Des coquilles et des hommes

Les légionnaires et sympathisants de la SMLH29N eussent pu ce 19 avril au soir avec un peu d’imagination se croire sur le marché de Provence chanté par G. BECAUT, à la gloire de je ne sais combien de fruits, de légumes, de poissons, de crustacés en voyant défiler non pas sur un étal du Vieux Port mais sur un écran de l’espace Océan du Cercle de la base de Défense rue Yves Collet à Brest une longue liste de poissons de toutes les couleurs : églefins, lieus, soles, harengs, merlus, …bref, vous avez compris, tout un lot de « ressources halieutiques ». Pardon ! En langage de tous les jours « de produits de la mer ». Ceux-ci ne sont pas inépuisables. Au contraire ! Ils sont pour la plupart en voie de disparition. En appui de son exposé savant le conférencier, M. BOUCHER, grande pointure d’IFREMER projette de nombreux graphiques, courbes, statistiques imagées, visualisant l’état actuel des ressources en question : ascension des niveaux, descentes, dégringolades. Regains d’espoir et puis menaces catastrophiques comme le montrent ces éclairs zébrant ces graphiques, dont certains plongeant presque vers la ligne horizontale du zéro en abscisse. Dieu merci M. BOUCHER ne veut pas jouer les Cassandre, ou alors une Cassandre souriante, soucieuse de maintenir dans ses prédictions un juste milieu entre l’enthousiasme et la peur. Il a l’art de tempérer des propos trop alarmistes par son humour, qui est comme le disait un jour une autre grande pointure dans la science des océans, mais aussi un philosophe et un poète, M. Yves La Prairie, père fondateur d’IFREMER… « l’humour c’est du beurre sur le pain sec de l’humanité ».

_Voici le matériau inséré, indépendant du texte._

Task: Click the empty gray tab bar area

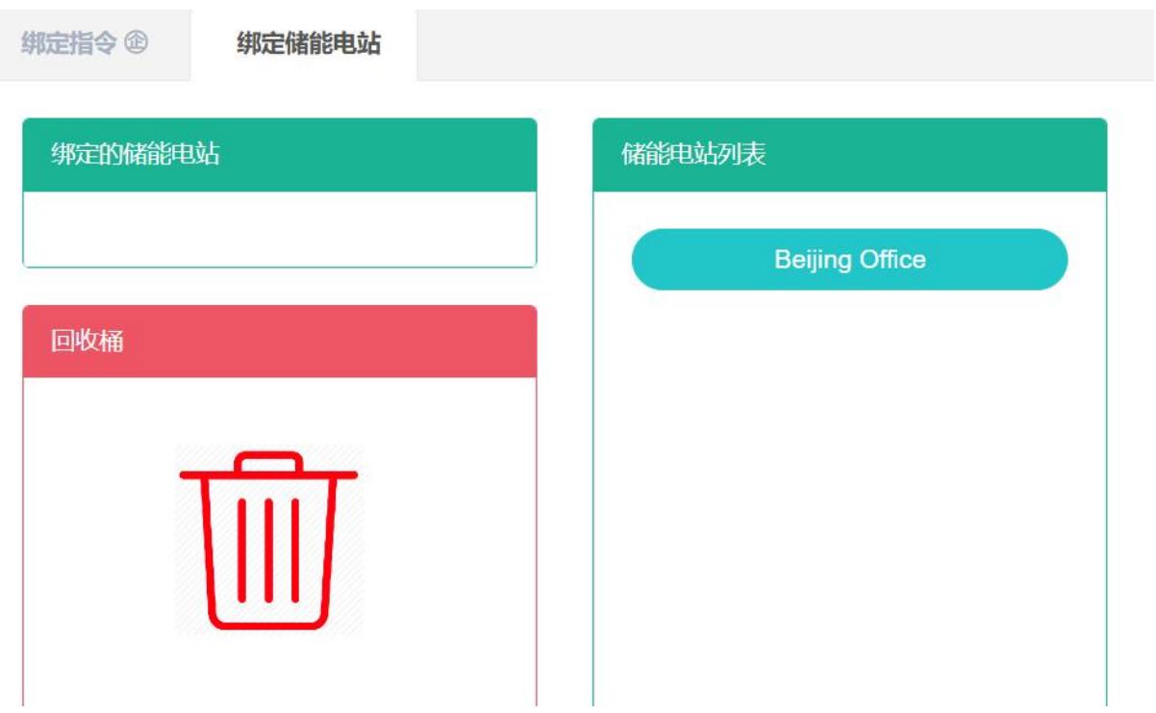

Qui tient les hauts tient les bas
On vient de parler de cuisine. On a parlé aussi ce 19 avril, et toujours à propos des ressources halieutiques et du changement climatique. Tous les auditeurs ont apprécié les longs coups de projecteurs sur deux produits de la mer pas comme les autres, et bien de chez nous. L’un s’est taillé jusqu’à maintenant la part du lion dans les coquillages. L’autre est en train de le faire. Le premier occupe la moitié du blason municipal de PLOUGASTEL et, élevons le débat, ses lettres de noblesses sont inégalées. Ne figurait-il pas sur la pèlerine des pieux marcheurs se rendant à Compostelle ? Vous avez reconnu la coquille Saint Jacques, en français du dimanche le « pecten » ou « peigne ». Un adage bien connu de tous les militaires, depuis qu’il y a des hommes et qui se battent, veut que « Qui tient les hauts tient les bas ». Vrai de tous les combats sur terre. En mer c’est autre chose, c’est même le contraire, du moins dans notre rade. Le « pecten » en est la preuve. Il vient d’être dominé par un deuxième coquillage, la crépidule. Une déferlante de ces « fruits de mer » est venu tapisser le fond de la rade et empêche ce faisant notre Saint Jacques de s’ensabler, ce qui lui est indispensable pour vivre. Le voilà pris au piège, tel un renard qui trouve son terrier bouché. Que faire ? On a tout essayé. Quelques restaurateurs ont tenté de le proposer aux clients, arguant qu’il est comestible at aurait un peu le gout du « brennik » cher à nos ancêtres. Certes tous deux sont comestibles. Mais on hésiterait à les faire figurer dans un repas de communion, n’est-ce pas ? Sceptiques ou non les auditeurs de cette excellente prestations ont applaudi Monsieur BOUCHER, collègue de leur président qui plus est, et le remerciant de leur avoir fait profiter de cet éclairage insolite sur les changements climatiques qui les attendent. Bravo Monsieur BOUCHER.